SOURCE DATA:

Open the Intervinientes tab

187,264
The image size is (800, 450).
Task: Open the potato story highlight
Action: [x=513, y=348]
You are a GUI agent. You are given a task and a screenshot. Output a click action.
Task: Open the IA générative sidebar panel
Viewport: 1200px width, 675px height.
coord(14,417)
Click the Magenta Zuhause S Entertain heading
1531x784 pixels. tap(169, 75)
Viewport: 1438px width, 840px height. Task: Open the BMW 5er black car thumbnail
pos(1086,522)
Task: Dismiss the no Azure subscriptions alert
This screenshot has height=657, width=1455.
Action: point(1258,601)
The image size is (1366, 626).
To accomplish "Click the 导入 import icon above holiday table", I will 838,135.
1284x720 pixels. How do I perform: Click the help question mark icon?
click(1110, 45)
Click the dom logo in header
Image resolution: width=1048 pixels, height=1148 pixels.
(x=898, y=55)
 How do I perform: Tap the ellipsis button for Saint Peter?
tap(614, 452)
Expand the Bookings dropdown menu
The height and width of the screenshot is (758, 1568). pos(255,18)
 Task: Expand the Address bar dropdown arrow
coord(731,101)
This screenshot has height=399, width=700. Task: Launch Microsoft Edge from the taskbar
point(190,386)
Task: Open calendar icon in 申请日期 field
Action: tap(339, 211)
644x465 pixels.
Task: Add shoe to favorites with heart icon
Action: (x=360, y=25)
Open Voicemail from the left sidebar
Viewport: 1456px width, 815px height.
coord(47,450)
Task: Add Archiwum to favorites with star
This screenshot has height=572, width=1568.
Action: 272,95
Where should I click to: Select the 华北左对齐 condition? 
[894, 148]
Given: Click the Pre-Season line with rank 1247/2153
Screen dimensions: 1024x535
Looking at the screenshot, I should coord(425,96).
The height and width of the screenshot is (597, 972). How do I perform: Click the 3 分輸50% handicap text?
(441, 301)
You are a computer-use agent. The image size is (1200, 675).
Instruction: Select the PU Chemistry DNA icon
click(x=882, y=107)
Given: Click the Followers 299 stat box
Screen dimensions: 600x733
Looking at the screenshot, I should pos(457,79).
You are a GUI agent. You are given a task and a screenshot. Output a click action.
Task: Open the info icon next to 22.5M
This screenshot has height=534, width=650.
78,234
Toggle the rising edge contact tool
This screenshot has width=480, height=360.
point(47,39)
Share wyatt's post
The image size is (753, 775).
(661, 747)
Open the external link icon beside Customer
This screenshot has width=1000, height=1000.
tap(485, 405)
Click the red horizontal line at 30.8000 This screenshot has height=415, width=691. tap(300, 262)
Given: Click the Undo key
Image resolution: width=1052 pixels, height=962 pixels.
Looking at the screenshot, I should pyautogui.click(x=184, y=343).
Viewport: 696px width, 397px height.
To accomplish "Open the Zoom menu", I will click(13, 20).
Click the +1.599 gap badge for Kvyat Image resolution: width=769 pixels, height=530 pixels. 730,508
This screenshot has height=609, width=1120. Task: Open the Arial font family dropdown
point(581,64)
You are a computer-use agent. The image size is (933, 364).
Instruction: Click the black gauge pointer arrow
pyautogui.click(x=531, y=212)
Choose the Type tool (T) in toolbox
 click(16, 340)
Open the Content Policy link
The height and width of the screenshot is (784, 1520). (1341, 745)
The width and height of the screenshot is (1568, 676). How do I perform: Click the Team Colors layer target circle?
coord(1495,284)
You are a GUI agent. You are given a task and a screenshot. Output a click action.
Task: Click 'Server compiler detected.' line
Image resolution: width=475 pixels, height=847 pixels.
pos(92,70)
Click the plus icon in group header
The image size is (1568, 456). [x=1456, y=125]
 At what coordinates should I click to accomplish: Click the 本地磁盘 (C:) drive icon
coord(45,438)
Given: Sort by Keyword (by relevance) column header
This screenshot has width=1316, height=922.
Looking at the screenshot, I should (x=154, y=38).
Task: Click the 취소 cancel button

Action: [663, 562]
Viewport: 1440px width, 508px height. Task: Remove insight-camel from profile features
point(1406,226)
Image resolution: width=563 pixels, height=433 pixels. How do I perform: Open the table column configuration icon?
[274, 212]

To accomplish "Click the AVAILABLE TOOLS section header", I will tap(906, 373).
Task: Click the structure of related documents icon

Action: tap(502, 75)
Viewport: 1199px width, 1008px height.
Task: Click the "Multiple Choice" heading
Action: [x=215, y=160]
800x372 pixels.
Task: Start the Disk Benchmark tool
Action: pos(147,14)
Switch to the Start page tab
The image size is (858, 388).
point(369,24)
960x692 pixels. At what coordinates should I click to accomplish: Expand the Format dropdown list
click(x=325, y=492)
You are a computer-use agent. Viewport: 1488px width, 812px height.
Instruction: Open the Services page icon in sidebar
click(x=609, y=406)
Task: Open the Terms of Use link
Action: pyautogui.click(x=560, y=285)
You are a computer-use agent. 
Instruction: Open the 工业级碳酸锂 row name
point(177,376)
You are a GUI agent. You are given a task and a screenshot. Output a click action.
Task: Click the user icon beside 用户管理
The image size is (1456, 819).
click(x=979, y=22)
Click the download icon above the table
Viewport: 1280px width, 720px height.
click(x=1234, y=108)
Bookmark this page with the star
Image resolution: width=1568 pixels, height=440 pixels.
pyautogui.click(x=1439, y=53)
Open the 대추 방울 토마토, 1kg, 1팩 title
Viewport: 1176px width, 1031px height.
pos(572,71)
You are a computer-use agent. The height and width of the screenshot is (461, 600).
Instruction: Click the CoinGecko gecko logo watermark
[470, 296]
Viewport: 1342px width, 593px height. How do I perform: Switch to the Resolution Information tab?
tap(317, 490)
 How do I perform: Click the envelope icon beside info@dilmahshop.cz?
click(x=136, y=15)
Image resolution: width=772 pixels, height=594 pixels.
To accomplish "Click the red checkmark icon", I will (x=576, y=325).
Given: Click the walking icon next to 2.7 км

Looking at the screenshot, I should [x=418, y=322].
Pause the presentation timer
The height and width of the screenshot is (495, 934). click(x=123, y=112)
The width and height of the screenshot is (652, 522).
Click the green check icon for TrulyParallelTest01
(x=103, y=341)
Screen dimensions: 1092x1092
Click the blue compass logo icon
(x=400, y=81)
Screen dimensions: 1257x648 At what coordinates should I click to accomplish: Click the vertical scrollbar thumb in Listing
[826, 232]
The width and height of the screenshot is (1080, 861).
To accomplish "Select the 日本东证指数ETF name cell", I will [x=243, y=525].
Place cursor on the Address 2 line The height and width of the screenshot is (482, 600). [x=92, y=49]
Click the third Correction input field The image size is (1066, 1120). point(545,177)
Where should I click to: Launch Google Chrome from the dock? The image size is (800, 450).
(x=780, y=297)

EXERCISE OBJECTIVE: Output the records again in full. Keep every character as written.

OUTPUT OF THE EXERCISE:
Open the Intervinientes tab

187,264
The image size is (800, 450).
Task: Open the potato story highlight
Action: [x=513, y=348]
You are a GUI agent. You are given a task and a screenshot. Output a click action.
Task: Open the IA générative sidebar panel
Viewport: 1200px width, 675px height.
coord(14,417)
Click the Magenta Zuhause S Entertain heading
1531x784 pixels. tap(169, 75)
Viewport: 1438px width, 840px height. Task: Open the BMW 5er black car thumbnail
pos(1086,522)
Task: Dismiss the no Azure subscriptions alert
This screenshot has height=657, width=1455.
Action: point(1258,601)
The image size is (1366, 626).
To accomplish "Click the 导入 import icon above holiday table", I will 838,135.
1284x720 pixels. How do I perform: Click the help question mark icon?
click(1110, 45)
Click the dom logo in header
Image resolution: width=1048 pixels, height=1148 pixels.
(x=898, y=55)
 How do I perform: Tap the ellipsis button for Saint Peter?
tap(614, 452)
Expand the Bookings dropdown menu
The height and width of the screenshot is (758, 1568). pos(255,18)
 Task: Expand the Address bar dropdown arrow
coord(731,101)
This screenshot has height=399, width=700. Task: Launch Microsoft Edge from the taskbar
point(190,386)
Task: Open calendar icon in 申请日期 field
Action: tap(339, 211)
644x465 pixels.
Task: Add shoe to favorites with heart icon
Action: (x=360, y=25)
Open Voicemail from the left sidebar
Viewport: 1456px width, 815px height.
coord(47,450)
Task: Add Archiwum to favorites with star
This screenshot has height=572, width=1568.
Action: 272,95
Where should I click to: Select the 华北左对齐 condition? 
[894, 148]
Given: Click the Pre-Season line with rank 1247/2153
Screen dimensions: 1024x535
Looking at the screenshot, I should coord(425,96).
The height and width of the screenshot is (597, 972). How do I perform: Click the 3 分輸50% handicap text?
(441, 301)
You are a computer-use agent. The image size is (1200, 675).
Instruction: Select the PU Chemistry DNA icon
click(x=882, y=107)
Given: Click the Followers 299 stat box
Screen dimensions: 600x733
Looking at the screenshot, I should pos(457,79).
You are a GUI agent. You are given a task and a screenshot. Output a click action.
Task: Open the info icon next to 22.5M
This screenshot has height=534, width=650.
78,234
Toggle the rising edge contact tool
This screenshot has width=480, height=360.
point(47,39)
Share wyatt's post
The image size is (753, 775).
(661, 747)
Open the external link icon beside Customer
This screenshot has width=1000, height=1000.
tap(485, 405)
Click the red horizontal line at 30.8000 This screenshot has height=415, width=691. tap(300, 262)
Given: Click the Undo key
Image resolution: width=1052 pixels, height=962 pixels.
Looking at the screenshot, I should pyautogui.click(x=184, y=343).
Viewport: 696px width, 397px height.
To accomplish "Open the Zoom menu", I will click(13, 20).
Click the +1.599 gap badge for Kvyat Image resolution: width=769 pixels, height=530 pixels. 730,508
This screenshot has height=609, width=1120. Task: Open the Arial font family dropdown
point(581,64)
You are a computer-use agent. The image size is (933, 364).
Instruction: Click the black gauge pointer arrow
pyautogui.click(x=531, y=212)
Choose the Type tool (T) in toolbox
 click(16, 340)
Open the Content Policy link
The height and width of the screenshot is (784, 1520). (1341, 745)
The width and height of the screenshot is (1568, 676). How do I perform: Click the Team Colors layer target circle?
coord(1495,284)
You are a GUI agent. You are given a task and a screenshot. Output a click action.
Task: Click 'Server compiler detected.' line
Image resolution: width=475 pixels, height=847 pixels.
pos(92,70)
Click the plus icon in group header
The image size is (1568, 456). [x=1456, y=125]
 At what coordinates should I click to accomplish: Click the 本地磁盘 (C:) drive icon
coord(45,438)
Given: Sort by Keyword (by relevance) column header
This screenshot has width=1316, height=922.
Looking at the screenshot, I should (x=154, y=38).
Task: Click the 취소 cancel button

Action: [663, 562]
Viewport: 1440px width, 508px height. Task: Remove insight-camel from profile features
point(1406,226)
Image resolution: width=563 pixels, height=433 pixels. How do I perform: Open the table column configuration icon?
[274, 212]

To accomplish "Click the AVAILABLE TOOLS section header", I will tap(906, 373).
Task: Click the structure of related documents icon

Action: tap(502, 75)
Viewport: 1199px width, 1008px height.
Task: Click the "Multiple Choice" heading
Action: [x=215, y=160]
800x372 pixels.
Task: Start the Disk Benchmark tool
Action: pos(147,14)
Switch to the Start page tab
The image size is (858, 388).
point(369,24)
960x692 pixels. At what coordinates should I click to accomplish: Expand the Format dropdown list
click(x=325, y=492)
You are a computer-use agent. Viewport: 1488px width, 812px height.
Instruction: Open the Services page icon in sidebar
click(x=609, y=406)
Task: Open the Terms of Use link
Action: pyautogui.click(x=560, y=285)
You are a computer-use agent. 
Instruction: Open the 工业级碳酸锂 row name
point(177,376)
You are a GUI agent. You are given a task and a screenshot. Output a click action.
Task: Click the user icon beside 用户管理
The image size is (1456, 819).
click(x=979, y=22)
Click the download icon above the table
Viewport: 1280px width, 720px height.
click(x=1234, y=108)
Bookmark this page with the star
Image resolution: width=1568 pixels, height=440 pixels.
pyautogui.click(x=1439, y=53)
Open the 대추 방울 토마토, 1kg, 1팩 title
Viewport: 1176px width, 1031px height.
pos(572,71)
You are a computer-use agent. The height and width of the screenshot is (461, 600).
Instruction: Click the CoinGecko gecko logo watermark
[470, 296]
Viewport: 1342px width, 593px height. How do I perform: Switch to the Resolution Information tab?
tap(317, 490)
 How do I perform: Click the envelope icon beside info@dilmahshop.cz?
click(x=136, y=15)
Image resolution: width=772 pixels, height=594 pixels.
To accomplish "Click the red checkmark icon", I will (x=576, y=325).
Given: Click the walking icon next to 2.7 км

Looking at the screenshot, I should [x=418, y=322].
Pause the presentation timer
The height and width of the screenshot is (495, 934). click(x=123, y=112)
The width and height of the screenshot is (652, 522).
Click the green check icon for TrulyParallelTest01
(x=103, y=341)
Screen dimensions: 1092x1092
Click the blue compass logo icon
(x=400, y=81)
Screen dimensions: 1257x648 At what coordinates should I click to accomplish: Click the vertical scrollbar thumb in Listing
[826, 232]
The width and height of the screenshot is (1080, 861).
To accomplish "Select the 日本东证指数ETF name cell", I will [x=243, y=525].
Place cursor on the Address 2 line The height and width of the screenshot is (482, 600). [x=92, y=49]
Click the third Correction input field The image size is (1066, 1120). point(545,177)
Where should I click to: Launch Google Chrome from the dock? The image size is (800, 450).
(x=780, y=297)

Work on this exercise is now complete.